* [TASK REQUIREMENTS]
• A. From the comments on Amazon's marketplace practices, quote everything from "Then Amazon claims" down to "up for discussion).".
• B. According to the comments on Amazon's marketplace practices, what range does the Referral Fee paid by sellers fall within?
• C. Carry on the comments on Amazon's marketplace practices from where they stop.

This is the same situation that happens on most platform plays.
You can see this in how Salesforce and Shopify are leveraging their platforms to learn what is popular and produce/buy their own products to sell to their customers to capture 100% of the value, rather than 30% of the value of the solution to the customer.
I think the biggest issue isn't the "copy product by leveraging data", but more like, their products play by a different set of rules.
They could copy products and launch them abiding by the same guidelines, policies and everything else.
That's not the case, and that's where the unfairness comes to play: Amazon plays on their market place by a different set of rules.
It's not only Amazon. Google, Apple, and so on. The question starts to arise, if they want such massive platforms and play on such marketplaces, they must obey their own guidelines, else they are either stripped from the playground or someone else should own the play ground.
if they want such massive platforms and play on such marketplaces, they must obey their own guidelines, else they are either stripped from the playground or someone else should own the play ground.
So here's a question: Is a store really a marketplace? It seems to me that Amazon, Target, Macys, etc, do a lot of curation and editorial work with regards to standards of production and marketing for items in their stores. Isn't that more akin to publishing?
I think the grey area and critical zone is this: Should a company be allowed to advertise their ecosystem/playground as akin to a "marketplace" when what's really happening, is that they are tightly controlling the product and harvesting the information for themselves? Seems like a bait and switch to me! ("Your margins are our opportunities," is the most fundamentally aggressive business statement I can possibly imagine, and Jeff Bezos said it!)
Apple, Amazon, and YouTube all seem to fall into this general pattern: A "marketplace" or "ecosystem" which is less bazaar and more their tightly planned cathedral. "Partners" who are put upon, data-analyzed, and sometimes cannibalized. This pattern seems to be very widespread, and it only stands to reason, given the tremendous increase in the ability of companies to leverage technology to harvest such data in their own playgrounds.
I understand your idea, but I still think they are and should be defined as marketplaces, with a scrutiny any marketplace should get.
The first reason is, Amazon isn't doing much curation (if any), due to their size they can't do proper curation, and bots are terrible at it (either based on keywords or reporting). This is proven by counterfeit items being sold, listings being stolen/manipulated, biased report systems.
Then Amazon claims they aren't liable for the products sold - the customer belongs to Amazon (you can't even have access to their names anymore), the listings belong to Amazon, everything except what arrives at the door.
At last, Sellers pay for the product advertising Amazon does, it's called a Referral Fee (ranges from 8% to 15%). In fact, the Seller pays for everything (and they should, yet the amounts are up for discussion).

* [DATASET]

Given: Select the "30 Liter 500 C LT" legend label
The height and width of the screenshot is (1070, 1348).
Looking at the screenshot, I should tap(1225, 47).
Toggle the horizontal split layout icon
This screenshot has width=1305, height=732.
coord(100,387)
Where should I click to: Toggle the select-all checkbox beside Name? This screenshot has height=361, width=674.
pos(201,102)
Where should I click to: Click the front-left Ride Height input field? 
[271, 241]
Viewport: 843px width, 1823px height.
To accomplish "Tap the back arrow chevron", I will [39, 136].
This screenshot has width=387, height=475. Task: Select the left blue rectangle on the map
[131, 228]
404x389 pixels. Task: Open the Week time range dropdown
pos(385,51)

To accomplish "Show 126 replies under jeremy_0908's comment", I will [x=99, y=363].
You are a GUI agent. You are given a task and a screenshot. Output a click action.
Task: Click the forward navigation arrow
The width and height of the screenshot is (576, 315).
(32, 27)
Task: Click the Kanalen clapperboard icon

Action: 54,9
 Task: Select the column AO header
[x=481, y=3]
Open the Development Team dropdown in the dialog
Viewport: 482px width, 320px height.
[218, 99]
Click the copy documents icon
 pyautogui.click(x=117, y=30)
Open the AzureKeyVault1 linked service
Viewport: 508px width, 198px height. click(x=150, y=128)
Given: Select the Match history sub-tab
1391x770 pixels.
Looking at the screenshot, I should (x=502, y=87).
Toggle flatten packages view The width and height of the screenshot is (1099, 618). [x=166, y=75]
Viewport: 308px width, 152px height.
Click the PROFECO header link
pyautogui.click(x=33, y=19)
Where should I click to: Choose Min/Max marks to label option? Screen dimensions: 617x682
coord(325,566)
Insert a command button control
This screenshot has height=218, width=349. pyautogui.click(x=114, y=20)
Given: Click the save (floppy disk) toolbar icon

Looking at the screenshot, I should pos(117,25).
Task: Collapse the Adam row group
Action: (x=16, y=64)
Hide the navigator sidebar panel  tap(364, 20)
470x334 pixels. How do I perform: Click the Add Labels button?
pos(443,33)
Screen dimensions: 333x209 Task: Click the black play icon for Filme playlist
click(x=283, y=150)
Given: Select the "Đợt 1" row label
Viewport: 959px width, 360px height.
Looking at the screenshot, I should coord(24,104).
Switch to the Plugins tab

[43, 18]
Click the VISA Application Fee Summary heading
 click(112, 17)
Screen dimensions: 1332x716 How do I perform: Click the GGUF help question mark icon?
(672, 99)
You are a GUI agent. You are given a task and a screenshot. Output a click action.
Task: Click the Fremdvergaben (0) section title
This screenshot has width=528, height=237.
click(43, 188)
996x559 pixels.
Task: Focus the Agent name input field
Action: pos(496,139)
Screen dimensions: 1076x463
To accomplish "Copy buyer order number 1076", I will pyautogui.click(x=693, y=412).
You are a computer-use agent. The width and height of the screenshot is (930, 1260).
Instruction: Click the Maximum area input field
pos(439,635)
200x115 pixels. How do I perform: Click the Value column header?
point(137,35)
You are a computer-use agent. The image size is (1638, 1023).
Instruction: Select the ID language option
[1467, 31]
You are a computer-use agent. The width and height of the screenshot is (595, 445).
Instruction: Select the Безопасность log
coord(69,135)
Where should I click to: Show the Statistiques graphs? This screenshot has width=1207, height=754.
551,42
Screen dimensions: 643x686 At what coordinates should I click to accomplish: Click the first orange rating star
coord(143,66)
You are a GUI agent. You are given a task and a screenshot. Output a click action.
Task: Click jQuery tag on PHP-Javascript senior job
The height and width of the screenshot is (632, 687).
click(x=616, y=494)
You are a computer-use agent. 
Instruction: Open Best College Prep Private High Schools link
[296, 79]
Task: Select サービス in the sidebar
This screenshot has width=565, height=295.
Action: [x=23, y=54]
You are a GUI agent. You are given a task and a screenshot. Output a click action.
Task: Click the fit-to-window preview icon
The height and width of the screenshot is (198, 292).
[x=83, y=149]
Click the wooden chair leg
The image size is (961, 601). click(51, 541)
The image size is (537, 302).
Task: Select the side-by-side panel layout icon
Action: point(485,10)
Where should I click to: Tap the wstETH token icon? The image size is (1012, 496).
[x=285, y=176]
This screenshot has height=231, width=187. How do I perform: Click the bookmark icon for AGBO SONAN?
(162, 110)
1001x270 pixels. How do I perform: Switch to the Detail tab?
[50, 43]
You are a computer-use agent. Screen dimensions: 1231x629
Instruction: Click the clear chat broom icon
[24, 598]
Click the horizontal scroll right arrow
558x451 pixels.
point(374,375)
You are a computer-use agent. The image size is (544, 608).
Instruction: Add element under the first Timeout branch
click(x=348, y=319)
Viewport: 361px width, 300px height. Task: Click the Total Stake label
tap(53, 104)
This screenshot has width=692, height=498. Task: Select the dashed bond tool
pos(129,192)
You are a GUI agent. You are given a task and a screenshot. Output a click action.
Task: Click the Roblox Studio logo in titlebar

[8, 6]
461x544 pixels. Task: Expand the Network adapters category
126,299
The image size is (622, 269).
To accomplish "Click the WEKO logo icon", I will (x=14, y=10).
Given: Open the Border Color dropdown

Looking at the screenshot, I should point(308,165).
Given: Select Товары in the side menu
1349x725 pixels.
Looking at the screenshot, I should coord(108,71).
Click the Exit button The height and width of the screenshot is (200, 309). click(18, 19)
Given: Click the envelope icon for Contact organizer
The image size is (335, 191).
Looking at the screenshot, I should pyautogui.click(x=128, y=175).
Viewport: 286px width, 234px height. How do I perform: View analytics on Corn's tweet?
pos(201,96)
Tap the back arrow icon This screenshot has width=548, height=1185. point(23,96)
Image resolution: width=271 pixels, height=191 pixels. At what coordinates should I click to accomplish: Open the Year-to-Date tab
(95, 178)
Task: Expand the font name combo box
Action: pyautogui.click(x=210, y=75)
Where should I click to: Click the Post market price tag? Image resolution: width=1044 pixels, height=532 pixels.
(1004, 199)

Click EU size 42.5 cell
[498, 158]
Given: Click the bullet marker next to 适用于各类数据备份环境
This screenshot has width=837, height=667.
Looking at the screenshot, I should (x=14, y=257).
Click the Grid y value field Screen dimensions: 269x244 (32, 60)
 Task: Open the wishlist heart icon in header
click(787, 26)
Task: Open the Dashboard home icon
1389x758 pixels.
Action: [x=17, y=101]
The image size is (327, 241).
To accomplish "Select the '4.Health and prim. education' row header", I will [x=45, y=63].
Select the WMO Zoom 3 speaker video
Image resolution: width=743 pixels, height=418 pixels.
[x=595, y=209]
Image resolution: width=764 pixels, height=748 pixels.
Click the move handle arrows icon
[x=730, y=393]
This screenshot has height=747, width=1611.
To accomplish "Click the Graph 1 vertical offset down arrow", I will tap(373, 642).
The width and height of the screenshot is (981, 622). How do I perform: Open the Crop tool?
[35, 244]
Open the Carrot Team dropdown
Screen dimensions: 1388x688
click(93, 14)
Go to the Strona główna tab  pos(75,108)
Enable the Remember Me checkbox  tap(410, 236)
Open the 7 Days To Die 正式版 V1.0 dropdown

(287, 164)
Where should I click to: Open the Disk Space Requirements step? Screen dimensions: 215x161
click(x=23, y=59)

* [ANSWERS FOR THIS EXERCISE]
• A.
Then Amazon claims they aren't liable for the products sold - the customer belongs to Amazon (you can't even have access to their names anymore), the listings belong to Amazon, everything except what arrives at the door.
At last, Sellers pay for the product advertising Amazon does, it's called a Referral Fee (ranges from 8% to 15%). In fact, the Seller pays for everything (and they should, yet the amounts are up for discussion).

• B. 8% to 15%

• C.
So they have all the symptoms of a marketplace, yet Amazon plays what ever role is more suitable for them.
I only think they should be enforced the rules of a market place in any developed place in the world.
No real private marketplace would be open if they were selling counterfeits. Even if they sold legit products as well, until they purged everything counterfeit they would not be open, and they'd pay fines for it.
I bet if any public Health/Goods inspection force would be deployed on ANY amazon warehouse, they'd find shady shit. But such public organizations don't have the tools/protocols to do what they do in the real world.
I agree with you when you say, this isn't limited to Amazon.
For example, why can't we get the full data from the customer that purchases from us? Why can't they be our customer on Amazon? Amazon hoards everything, and we get the scraps.
What kind of "full data" would you want from the customer? Earlier, you mentioned their name. Why can't the customer's transaction be as anonymous as possible, if they choose to be?
It seems as if Amazon, likely prodded by the GDPR and CCPA, is limiting the personal information they share with third parties. I think that's a good thing, for the consumer at least.
That's a slippery slope: is the person the seller customer, or Amazon's customer?
Their name was an example of something required to provide feedback, make amendments, or any kind of engagement that's required with that customer.
Anonymity is one of the reasons review manipulation thrives on Amazon.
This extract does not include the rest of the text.